> **PROMPT**
Everything in the listing below from the line containing "Add to cart (55, 1373)" through the line containing "CONCERT PERCUSSION (27, 2351)" must be repeated exactly; the remaining lines are not wanted.
*** DATA LISTING Section Begins ***
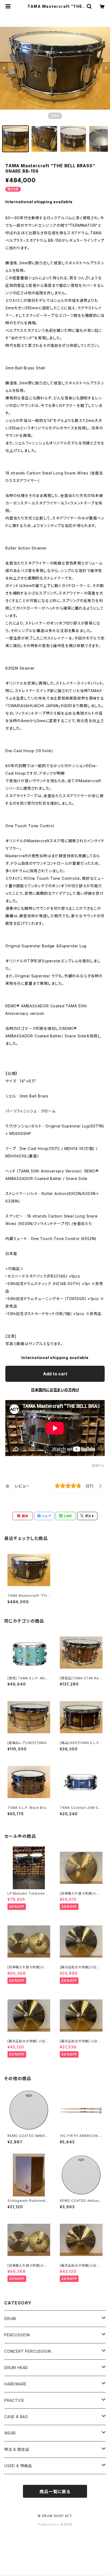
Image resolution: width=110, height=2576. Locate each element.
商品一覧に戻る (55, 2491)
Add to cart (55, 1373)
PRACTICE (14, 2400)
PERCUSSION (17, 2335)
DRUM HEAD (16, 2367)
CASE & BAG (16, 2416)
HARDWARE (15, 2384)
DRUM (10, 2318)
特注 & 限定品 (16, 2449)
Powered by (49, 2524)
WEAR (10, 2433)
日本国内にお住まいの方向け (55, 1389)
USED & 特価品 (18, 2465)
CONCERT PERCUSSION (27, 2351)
*** DATA LISTING Section Ends ***
*** DATA LISTING Section Begins ***
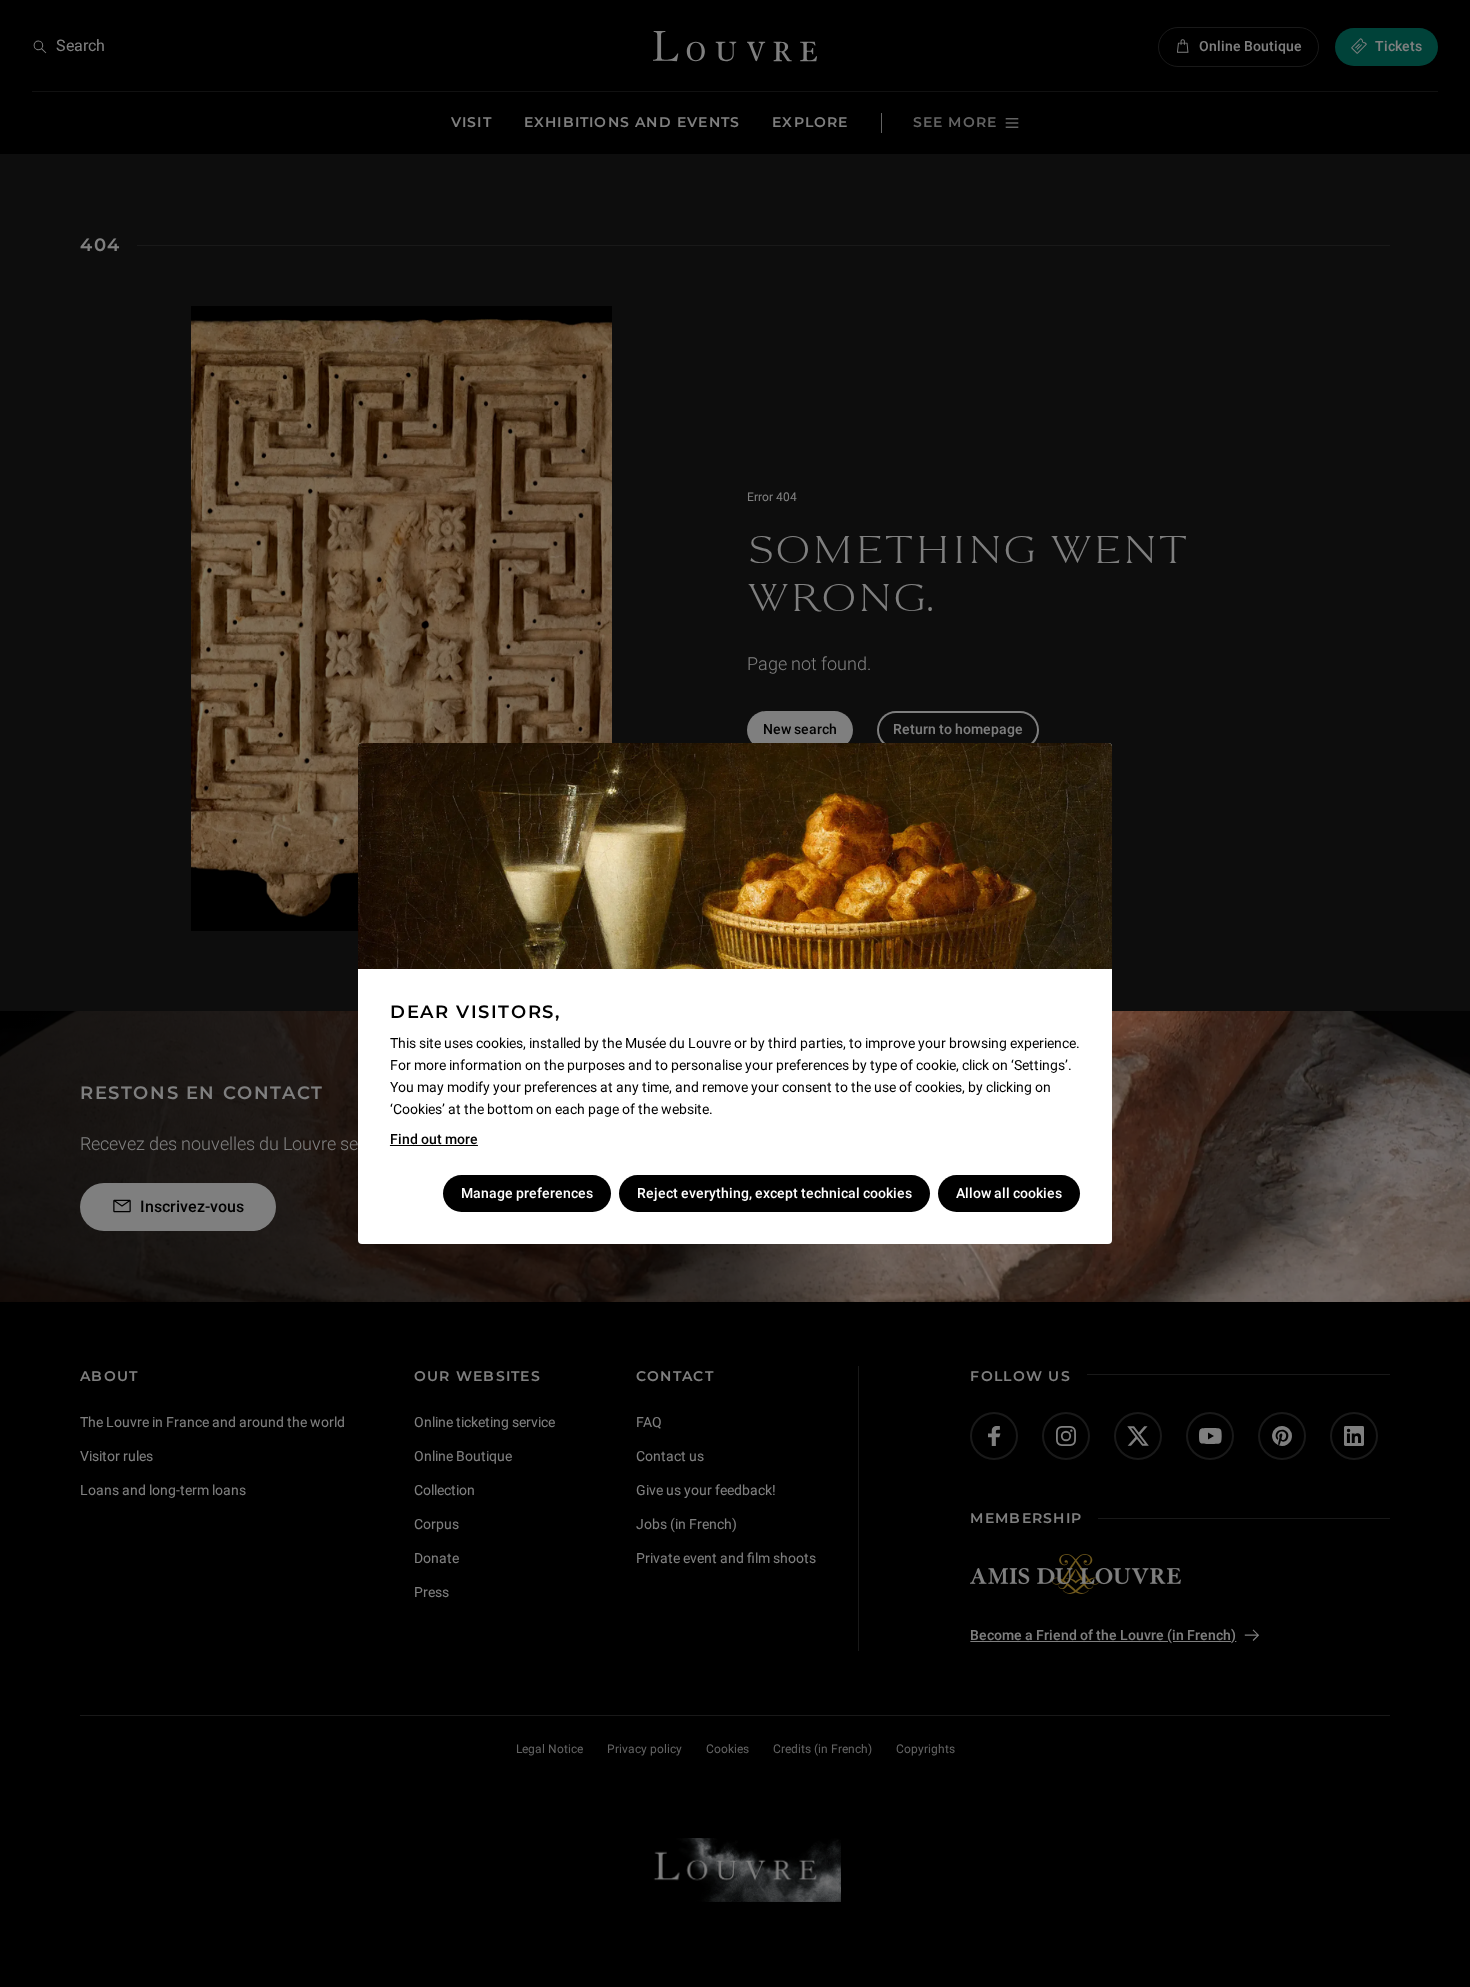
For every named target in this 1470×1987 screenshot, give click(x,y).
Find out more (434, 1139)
*** DATA LISTING Section Ends ***
*** DATA LISTING Section Begins ***
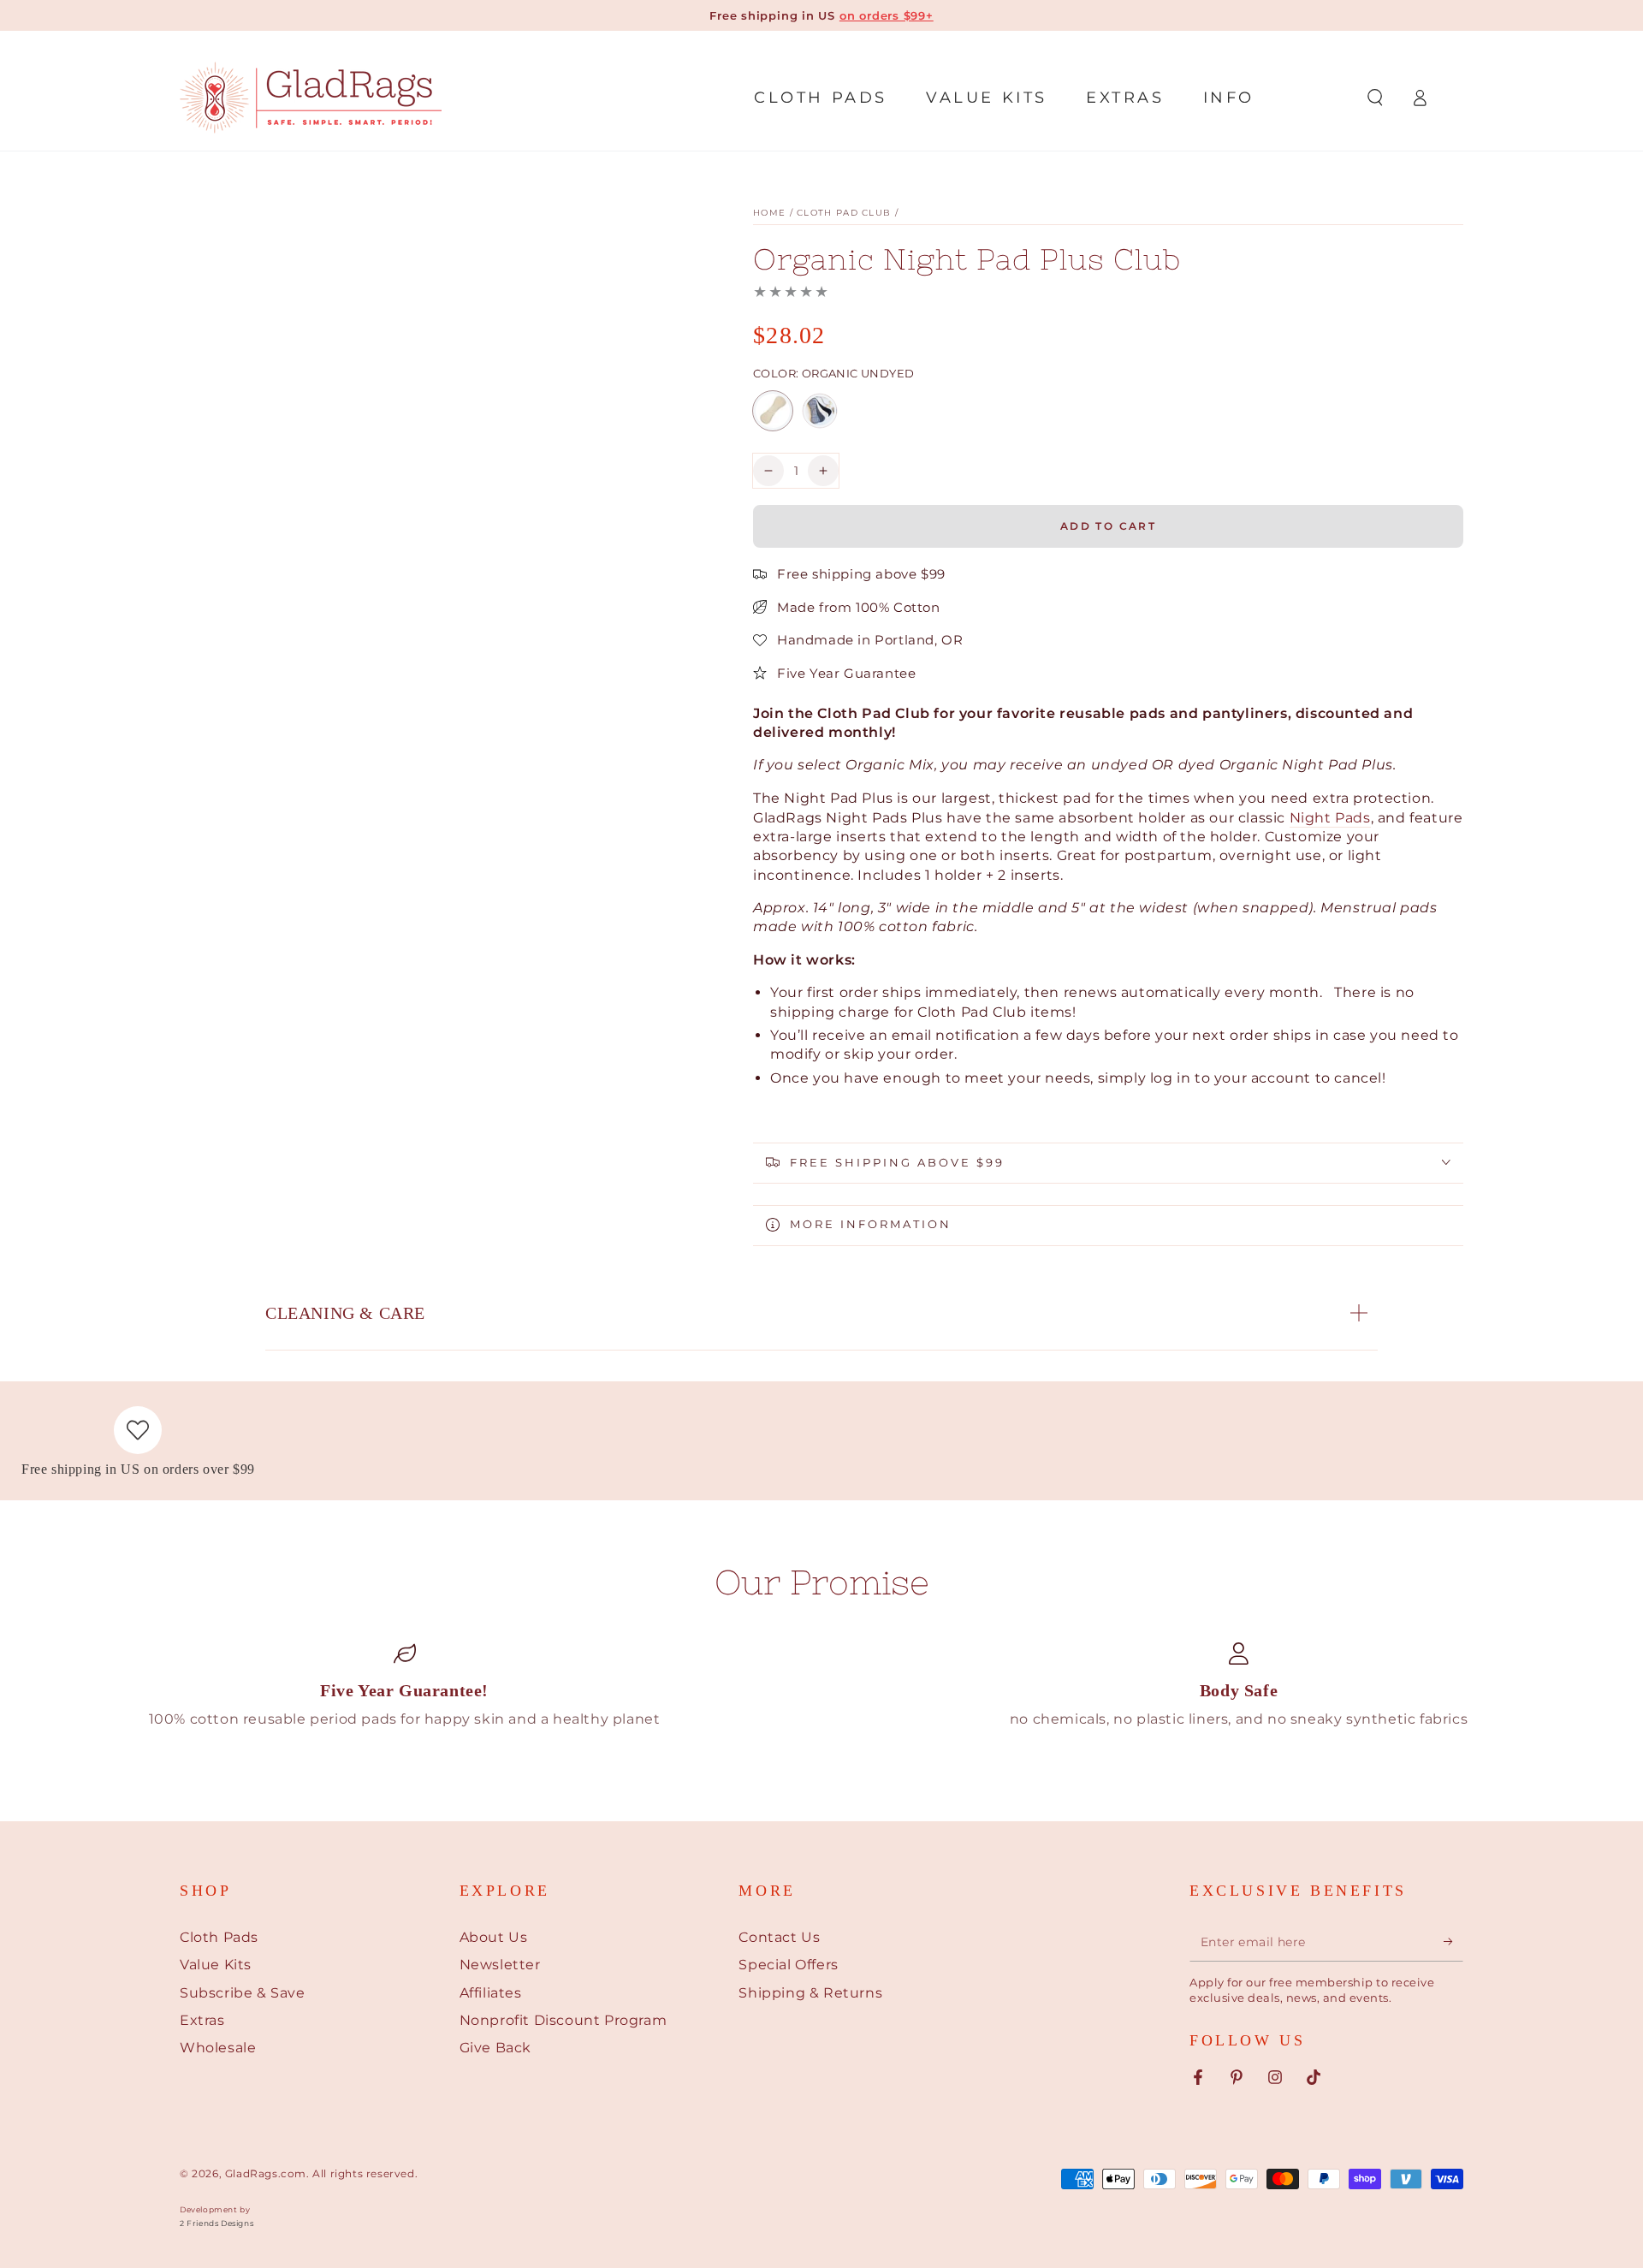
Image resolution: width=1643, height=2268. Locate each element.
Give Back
*** DATA LISTING Section Ends ***
> **RESPONSE FOR THIS EXERCISE**
Add to cart (55, 1373)
PRACTICE (14, 2400)
PERCUSSION (17, 2335)
DRUM HEAD (16, 2367)
CASE & BAG (16, 2416)
HARDWARE (15, 2384)
DRUM (10, 2318)
特注 & 限定品 (16, 2449)
Powered by (49, 2524)
WEAR (10, 2433)
日本国内にお住まいの方向け (55, 1389)
USED & 特価品 (18, 2465)
CONCERT PERCUSSION (27, 2351)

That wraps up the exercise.